Betroffenheit traduit, en l’occurrence, la tragédie personnelle de Jonathon Young, qui a perdu sa fille et ses neveu et nièce dans un incendie. Betroffenheit ne s’attarde pas sur l’accident ni sur la biographie de Young, mais à sa douleur et ses troubles face à l’insupportable. Sur les mots de Jonathon Young, Crystal Pite, a traduit l’indicible en mouvements.
La première partie se situe dans un lieu interlope genre entrepot industriel ou le bien nommé « hôpital et ses fantômes ». Séparée par un pilier, la salle est encombrée de câbles qui relient une chose à une autre. Mais soudain, ils s’animent comme autant de serpents qui envahissent les murs, des néons jaunes clignotent, une lumière bleue révèle un type prostré dans un coin qui n’est autre que Jonathon Young. Il a posé ses propres mots dans un dialogue permanent et obsessionnel. « Ne réagissez pas. Votre système est en place maintenant pour maintenir votre position. Utilisez-le. », débite cette routine verbale qui contient la douleur pour surmonter une apathie mortifère. Bientôt ces voix s’incarnent avec les danseurs qui apparaissent sur le plateau, figures de clown grimaçants, costumes de lutins à paillettes et d’éventail en plumes, sorte de vaudeville démoniaque qui nous rappelle que « the show must go on » au rythme de claquettes infernales. Ils peuplent la scène comme la conscience altérée du narrateur dans des séquences de plus en plus effrénées jusqu’à la quasi hystérie.

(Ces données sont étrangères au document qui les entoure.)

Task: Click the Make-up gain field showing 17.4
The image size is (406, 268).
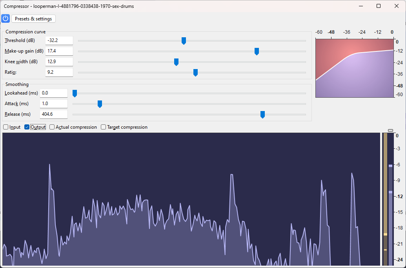Action: tap(59, 51)
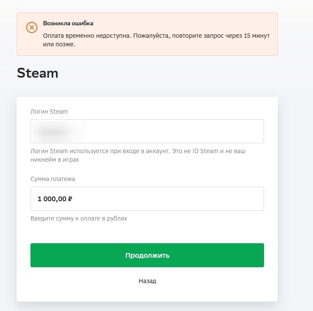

Crystal Pite a choisi des danses joyeuses pour cette comédie macabre. La gestuelle s’emballe jusqu’à devenir l’étrangeté elle-même dans ce monde angoissant. Les cinq danseurs doublés par leurs ombres poussent Jonathon Young au point de rupture, avant que la pièce elle-même ne semble craquer sous l’effet d’un détonateur qui révèle ce qu’est cette chambre écho mental du personnage principal : un champ de ruines. Jonathon Young est hallucinant dans son interprétation, à la fois narrateur interne et externe, dans une perfomance paradoxale où il se met, lui-même en abyme.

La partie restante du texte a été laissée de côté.